Decía al principio que me provocaban estupor muchas de las críticas hacia esta película, pero en realidad no me sorprenden. Desde acusaciones de blanquear a la Iglesia hasta ofensas por denigrarla, lo que está claro es que habrá quien saque las lecturas que hagan falta, aunque ni siquiera estén, con tal de barrer hacia su casa. Es curioso leer en la misma frase que la fe es un don y que Maite actúa así de mal porque no quiere entender lo que le pasa a Ainara. Claro que Maite no lo entiende; Maite está sola, Maite se da de cabezazos contra la pared y lo que parece es que nadie quiere entenderla a ella. Vuelvo al argumento anterior: ¿por qué está mal que Maite quiera «influir» sobre la decisión de Ainara, pero está bien que el padre Chema le diga que su amor por Mikel es, en realidad, amor por Dios? Sobre la escena con las monjas, más de lo mismo: parece que hay gente que no ha escuchado jamás hablar a un católico. Sí, es muy coherente que Maite quiera que la madre priora hable con Ainara, que le haga reflexionar, que quiera «que se lo piense». La madre priora le responde lo que le respondería ya no cualquier monja, sino cualquier católico que siga los preceptos de su fe: es Dios quien tiene que hacerlo (aplicable aquí también el ejemplo anterior del padre Chema diciéndole a Ainara cómo es en realidad el amor –nunca se dirá deseo– que cree sentir). He llegado a leer que Los domingos va a hacer que haya niñas que quieran hacerse monjas: seguramente el mismo número de mujeres que se habrán hecho prostitutas después de ver Anora.
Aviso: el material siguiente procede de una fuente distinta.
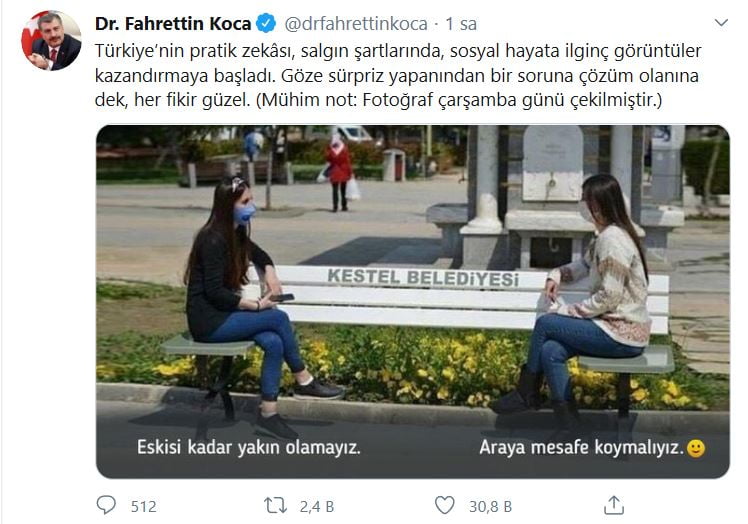Click the smiley emoji in the image caption
This screenshot has width=748, height=524.
(x=696, y=448)
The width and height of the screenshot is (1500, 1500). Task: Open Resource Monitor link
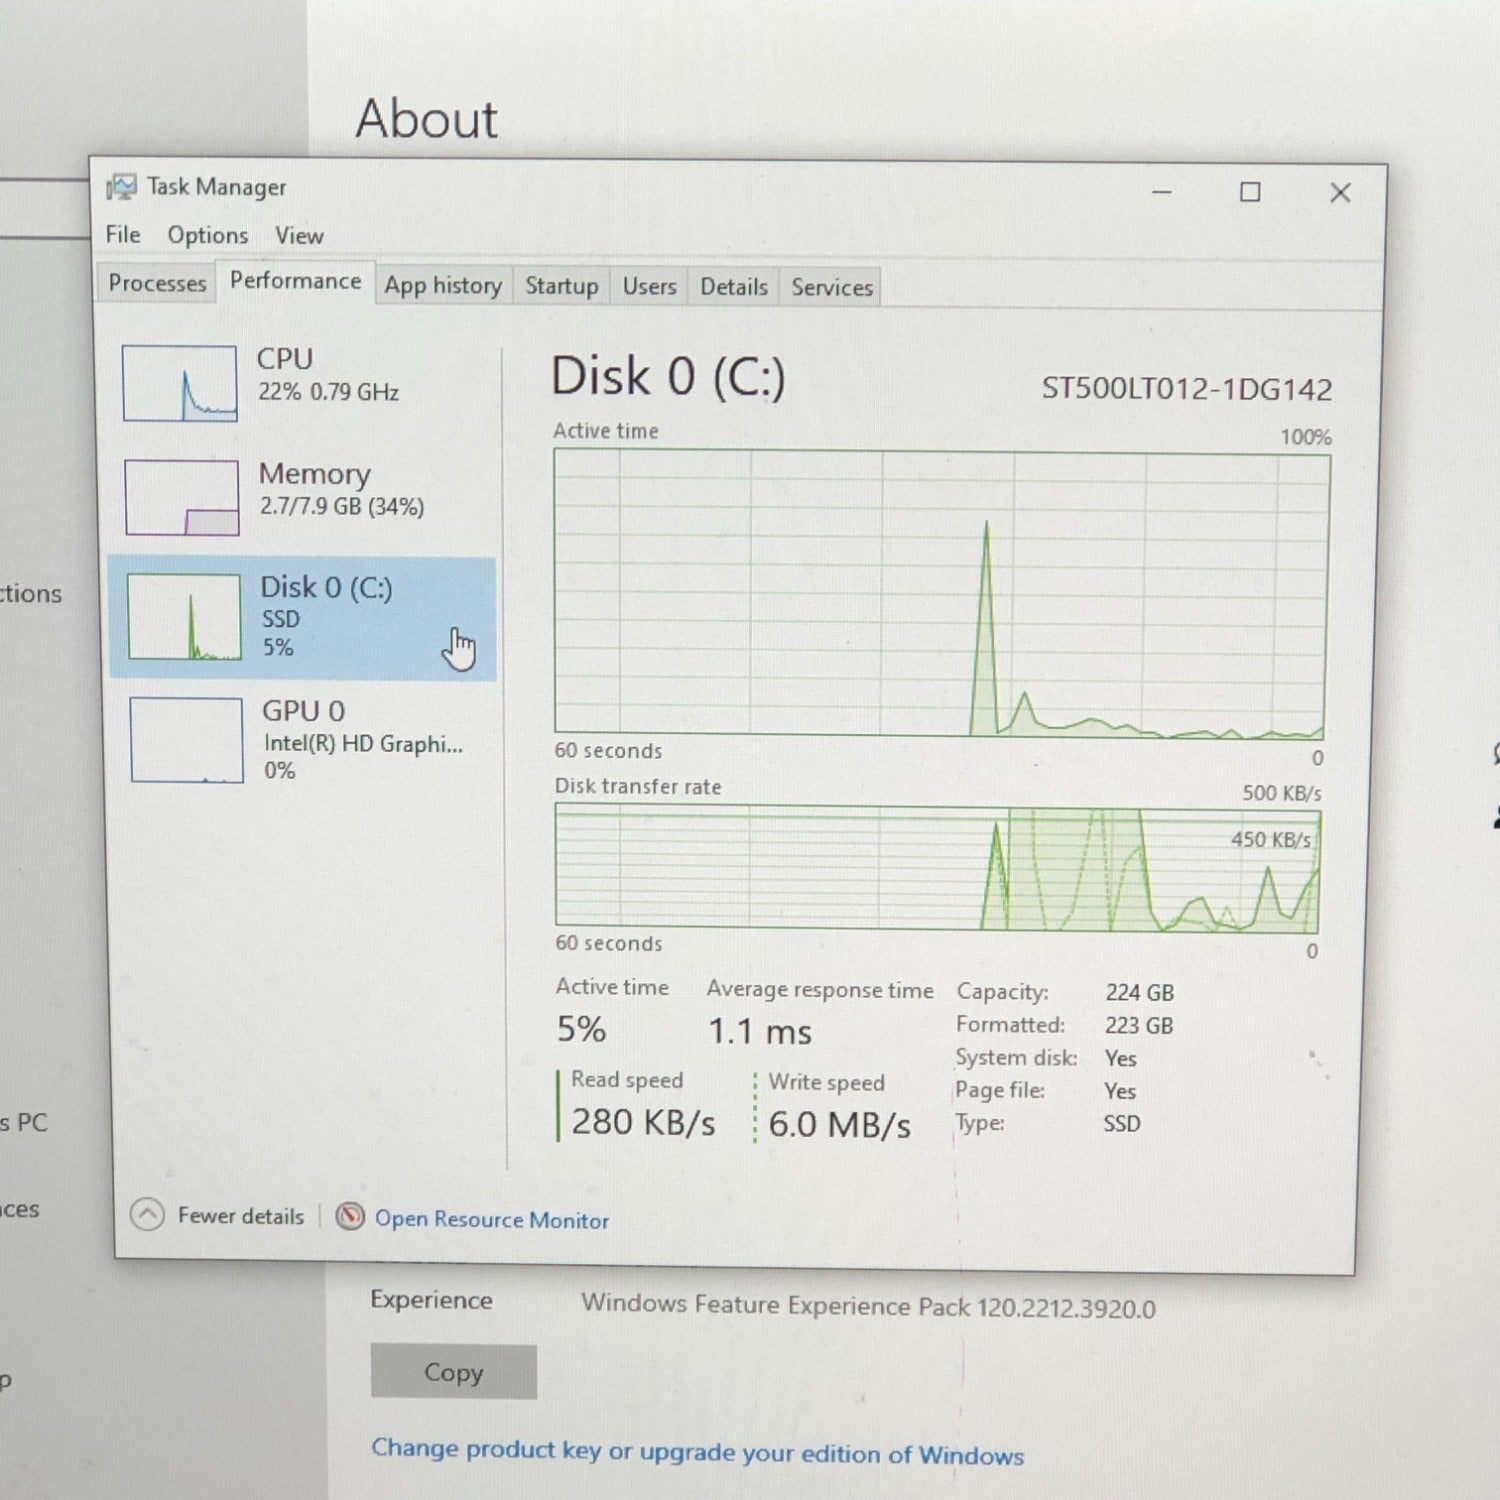coord(491,1219)
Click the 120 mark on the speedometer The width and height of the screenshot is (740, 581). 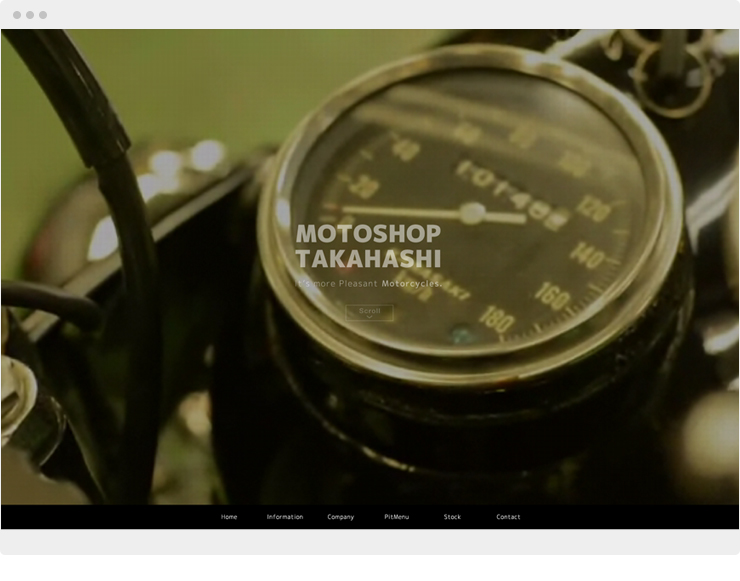pos(594,210)
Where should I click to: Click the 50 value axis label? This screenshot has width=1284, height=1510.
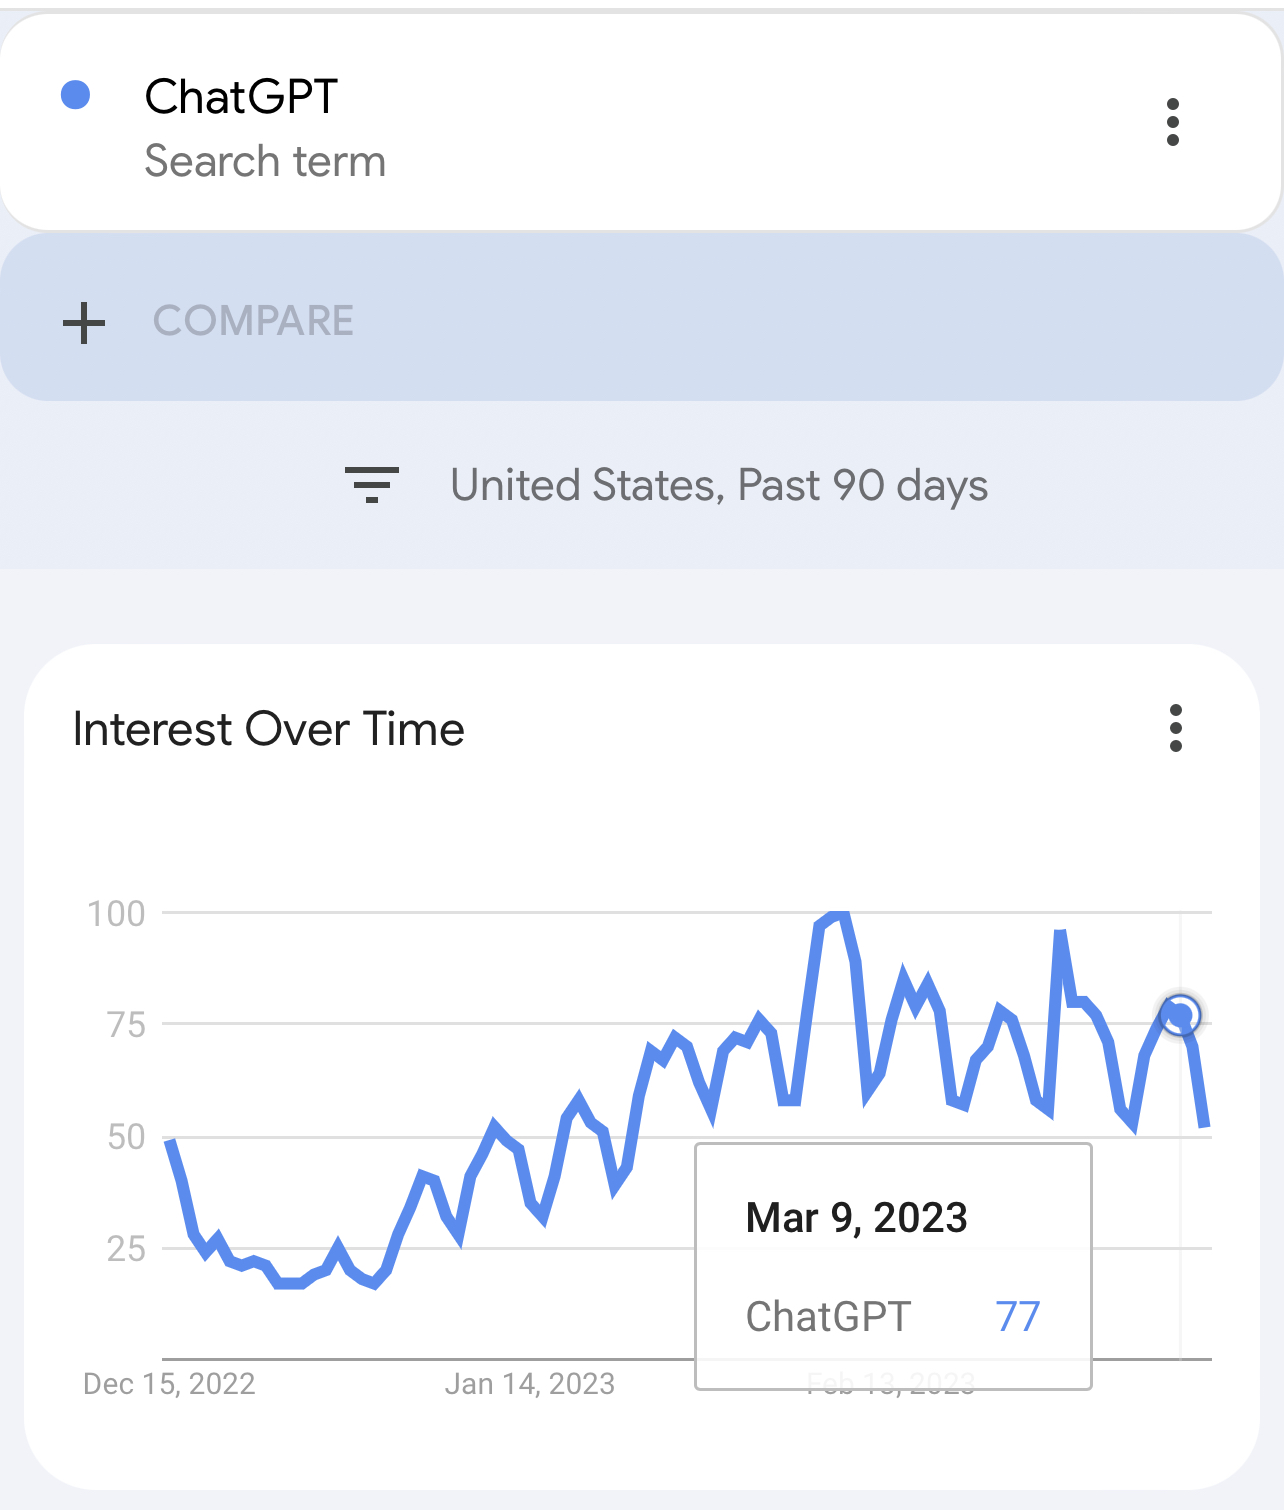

De todo esto se extrae que Alauda Ruiz de Azúa es una gran directora y que, sobre todo, es una grandísima guionista. De Los domingos podría hablarse durante varias horas, cada personaje podría tener su capítulo en un ensayo sobre la misma y nos saldría un libro no especialmente cómodo de transportar por la calle. En medio de discursos simplistas y reduccionismos absurdos, se agradece un cine que no nos dé la razón a ninguno, que nos permita –o nos obligue– a salir de nuestro propio ombligo de vez en cuando. Sobre todo, se agradece un cine que dignifique la figura del espectador, que la convierta en algo más que en su definición en el diccionario.